Stories and storytelling are as old as mankind. Stories sustain us, we tell them, we live through them. As children we listen to bedtime stories and fairy tales, as we get older we read or watch them in movie theaters and on the stage. Stories inspire our imagination, our favorite stories stay with us forever, and most of us hope that, when we are old, we can look back with gratitude and contentment to the stories of our lives.
Stories are much more than entertainment though. They are an integral part of identity building, they shape our understanding of events, they carry overt or hidden messages, they can be dangerous and even deadly. This course sets out to investigate stories from a wide range of topics and examine their specific contexts of origin as well as contradictory or complimentary interpretations.
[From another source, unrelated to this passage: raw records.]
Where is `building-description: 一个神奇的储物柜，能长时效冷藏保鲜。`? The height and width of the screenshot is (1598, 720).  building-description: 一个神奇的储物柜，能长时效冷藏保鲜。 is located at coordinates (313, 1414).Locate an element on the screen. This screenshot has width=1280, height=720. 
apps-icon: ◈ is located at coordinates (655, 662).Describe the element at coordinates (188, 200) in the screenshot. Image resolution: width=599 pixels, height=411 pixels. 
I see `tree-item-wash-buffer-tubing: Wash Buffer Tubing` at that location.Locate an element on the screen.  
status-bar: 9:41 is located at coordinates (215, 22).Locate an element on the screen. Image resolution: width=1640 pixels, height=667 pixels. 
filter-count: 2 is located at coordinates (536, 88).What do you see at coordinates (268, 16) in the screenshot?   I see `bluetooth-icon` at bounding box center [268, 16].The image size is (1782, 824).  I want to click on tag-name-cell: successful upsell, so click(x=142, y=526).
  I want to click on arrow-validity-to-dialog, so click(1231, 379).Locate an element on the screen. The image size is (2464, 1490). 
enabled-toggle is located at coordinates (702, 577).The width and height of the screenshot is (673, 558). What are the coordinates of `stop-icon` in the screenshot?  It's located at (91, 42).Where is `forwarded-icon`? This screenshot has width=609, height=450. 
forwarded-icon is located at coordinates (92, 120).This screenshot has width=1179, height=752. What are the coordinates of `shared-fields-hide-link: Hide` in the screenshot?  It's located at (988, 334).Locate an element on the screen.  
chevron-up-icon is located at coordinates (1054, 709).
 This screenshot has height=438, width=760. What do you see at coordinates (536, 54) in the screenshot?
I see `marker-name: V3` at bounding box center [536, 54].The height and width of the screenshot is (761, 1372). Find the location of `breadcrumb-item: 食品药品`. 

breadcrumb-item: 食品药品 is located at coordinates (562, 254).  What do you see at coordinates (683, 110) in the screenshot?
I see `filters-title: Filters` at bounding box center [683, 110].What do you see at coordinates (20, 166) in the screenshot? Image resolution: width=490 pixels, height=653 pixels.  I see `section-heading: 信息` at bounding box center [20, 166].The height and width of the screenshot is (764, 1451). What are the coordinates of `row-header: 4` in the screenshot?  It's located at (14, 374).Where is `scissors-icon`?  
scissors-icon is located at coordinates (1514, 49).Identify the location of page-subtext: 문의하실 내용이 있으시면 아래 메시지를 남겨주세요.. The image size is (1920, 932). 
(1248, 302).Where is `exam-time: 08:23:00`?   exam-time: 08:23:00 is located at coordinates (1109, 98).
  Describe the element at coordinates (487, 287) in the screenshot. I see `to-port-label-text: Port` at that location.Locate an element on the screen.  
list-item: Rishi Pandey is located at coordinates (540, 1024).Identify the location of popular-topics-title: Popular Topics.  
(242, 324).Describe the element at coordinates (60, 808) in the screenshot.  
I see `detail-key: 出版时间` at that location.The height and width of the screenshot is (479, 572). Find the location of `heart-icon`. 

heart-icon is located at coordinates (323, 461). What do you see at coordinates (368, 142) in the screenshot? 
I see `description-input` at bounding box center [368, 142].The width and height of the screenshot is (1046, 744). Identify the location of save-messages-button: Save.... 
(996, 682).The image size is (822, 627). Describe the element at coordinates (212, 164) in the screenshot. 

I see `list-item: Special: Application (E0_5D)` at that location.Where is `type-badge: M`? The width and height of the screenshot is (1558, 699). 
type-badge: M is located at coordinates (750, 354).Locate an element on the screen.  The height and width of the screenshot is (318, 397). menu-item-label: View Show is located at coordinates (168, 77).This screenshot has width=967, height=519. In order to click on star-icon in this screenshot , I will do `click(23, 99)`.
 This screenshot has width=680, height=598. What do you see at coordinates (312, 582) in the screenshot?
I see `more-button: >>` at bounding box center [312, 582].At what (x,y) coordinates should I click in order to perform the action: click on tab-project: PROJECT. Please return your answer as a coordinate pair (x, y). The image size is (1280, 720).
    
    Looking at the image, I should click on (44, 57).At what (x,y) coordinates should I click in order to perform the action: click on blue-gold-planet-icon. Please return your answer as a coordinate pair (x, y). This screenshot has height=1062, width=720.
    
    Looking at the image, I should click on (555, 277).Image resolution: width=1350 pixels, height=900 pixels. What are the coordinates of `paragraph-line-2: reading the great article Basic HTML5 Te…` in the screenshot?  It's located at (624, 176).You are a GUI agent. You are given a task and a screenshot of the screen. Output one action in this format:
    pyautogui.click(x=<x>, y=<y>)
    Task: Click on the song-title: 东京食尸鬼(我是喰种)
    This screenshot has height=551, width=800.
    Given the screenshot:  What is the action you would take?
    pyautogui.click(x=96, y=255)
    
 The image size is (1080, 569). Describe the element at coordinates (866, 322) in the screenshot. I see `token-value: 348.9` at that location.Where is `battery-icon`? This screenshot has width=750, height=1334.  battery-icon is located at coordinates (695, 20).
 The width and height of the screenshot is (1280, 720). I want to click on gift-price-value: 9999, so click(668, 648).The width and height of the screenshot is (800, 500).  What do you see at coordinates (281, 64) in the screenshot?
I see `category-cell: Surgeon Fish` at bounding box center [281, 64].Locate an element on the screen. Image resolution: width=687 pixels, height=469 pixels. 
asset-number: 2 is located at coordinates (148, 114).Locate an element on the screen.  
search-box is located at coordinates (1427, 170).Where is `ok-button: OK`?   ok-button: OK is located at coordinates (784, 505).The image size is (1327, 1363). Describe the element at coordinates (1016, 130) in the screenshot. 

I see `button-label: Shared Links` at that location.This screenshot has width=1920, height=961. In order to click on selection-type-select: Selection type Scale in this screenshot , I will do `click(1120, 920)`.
Our journey together will take us from fairy tales to fake news, from very old sources to contemporary texts, from literature to public discourse. You will research texts, uncover sub-texts and learn to critically discern sources. Our aim is to arrive at a differentiated perception of stories as powerful individual, social and political tools and develop a sense for the relativity of stories in space and time.
Irrespective of your chosen subjects and interests, you will hone your presentation and performance skills. The course will afford you a safe space to take risks and bring your ideas and opinions to the table, and to practice speaking and acting spontaneously and confidently in front of a group of peers.
I am looking forward to working with you and to co-constructing our own story during the IFS.
This course is eligible for honors credit through Hutton Honors College.